How to Get an A with Professor Lin Chen

Lin Chen is a Senior Lecturer in the Writing Program at NYU Shanghai. His courses at NYU Shanghai include Writing as Inquiry and Perspective on the Humanities.

Professor Chen has taught and assisted in teaching a wide variety of composition and writing-intensive literature courses at the University of Washington and the University of California, Riverside. He holds a PhD from the University of Washington, a master’s from the University of California, Riverside, and a bachelor’s from Fudan University in Shanghai, China.

Chen’s research interests include British Romanticism, post-Enlightenment western literature, traditional Chinese poetry and poetics, literary theory and rhetoric and composition. His dissertation, “Tao Yuanming and William Wordsworth: A Parallel Study”demonstrates his ability to straddle the divide between the literary traditions of China and the West. His Writing as Inquiry class illustrates rhetorical writing, and his Perspectives on Humanities class focuses on the comparative study of Eastern and Western poetry as well as literature.

What do you think this course can give students?
Lin Chen: Writing is a necessary skill for almost all subjects. So, in this course, the students will practice their writing skills, while the exact topic is less important for this course.

What is the theme of your course?
Lin Chen: Basically, WAI is divided into several parts with a subtopic; there is no general topic for this course because the topic is not so important and the purpose of it is just to provide an opportunity for writing. As for me, I will first teach “What is writing” or “What is good writing”, in this way, the students can have a general idea about this writing course and also reflect on themselves. And then I will talk about Education, encouraging the students to think about what college is and what is the purpose of a college education.
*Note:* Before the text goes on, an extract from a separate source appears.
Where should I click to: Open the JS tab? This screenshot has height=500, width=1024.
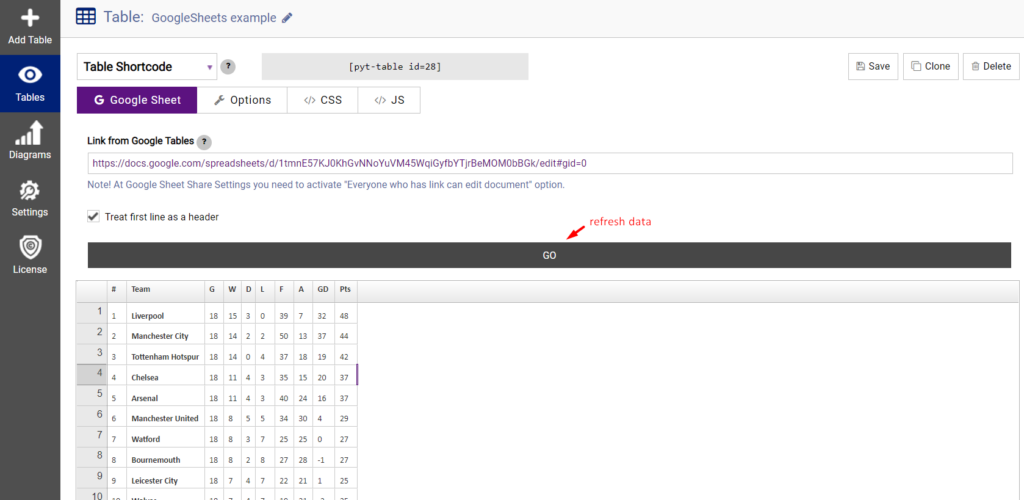click(x=389, y=101)
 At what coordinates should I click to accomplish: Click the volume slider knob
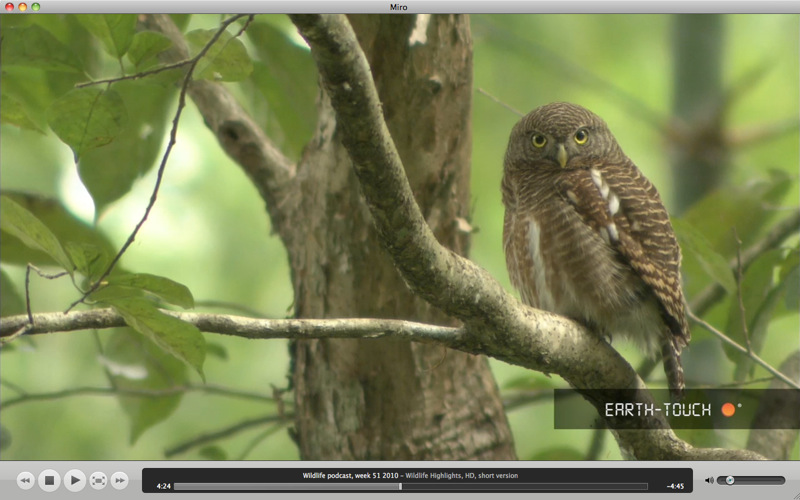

As for the third part, the topic varies, and sometimes I will even let the students choose topics that they are interested in.

What do you think is good writing?
Lin Chen: The requirement for the course is quite basic. What you are training for is to write argument essays, so what you need is to argue for your essay with rational and logical demonstration, and also you need to base your argument on certain materials instead of imagination. To sum up, what you should do is to practice these writing habits. (Actually, there are some higher standards for a valuable article, but this would exceed the requirement of this course.)

How to evaluate the writing of your students?
Lin Chen: I would be very cautious about giving extremely low grades.

How much time do you think your students should spend per week?
Lin Chen: Most of the students think that they should spend a lot of time on the course, and you know, the students are becoming increasingly busy these days and they hope to spend less time on this course. So, anyway, I would say about 5-6 hours per week.

What kind of advice do you want to tell the students?
Lin Chen: What I want to say is that I want the students to see the meaning of this course, because writing is a necessary skill for whatever you want to be in the future, so I hope the students can have enthusiasm in this course instead of feeling forced because it is a core curriculum. I believe this course is great for students if they are willing to engage. And also, I hope that the students can participate in the classes with everyone thinking actively, especially in this epidemic era so that I can receive more feedback and make the course as effective as possible.

(The interview with Professor Lin Chen was in Chinese and this is only a partial transcription.)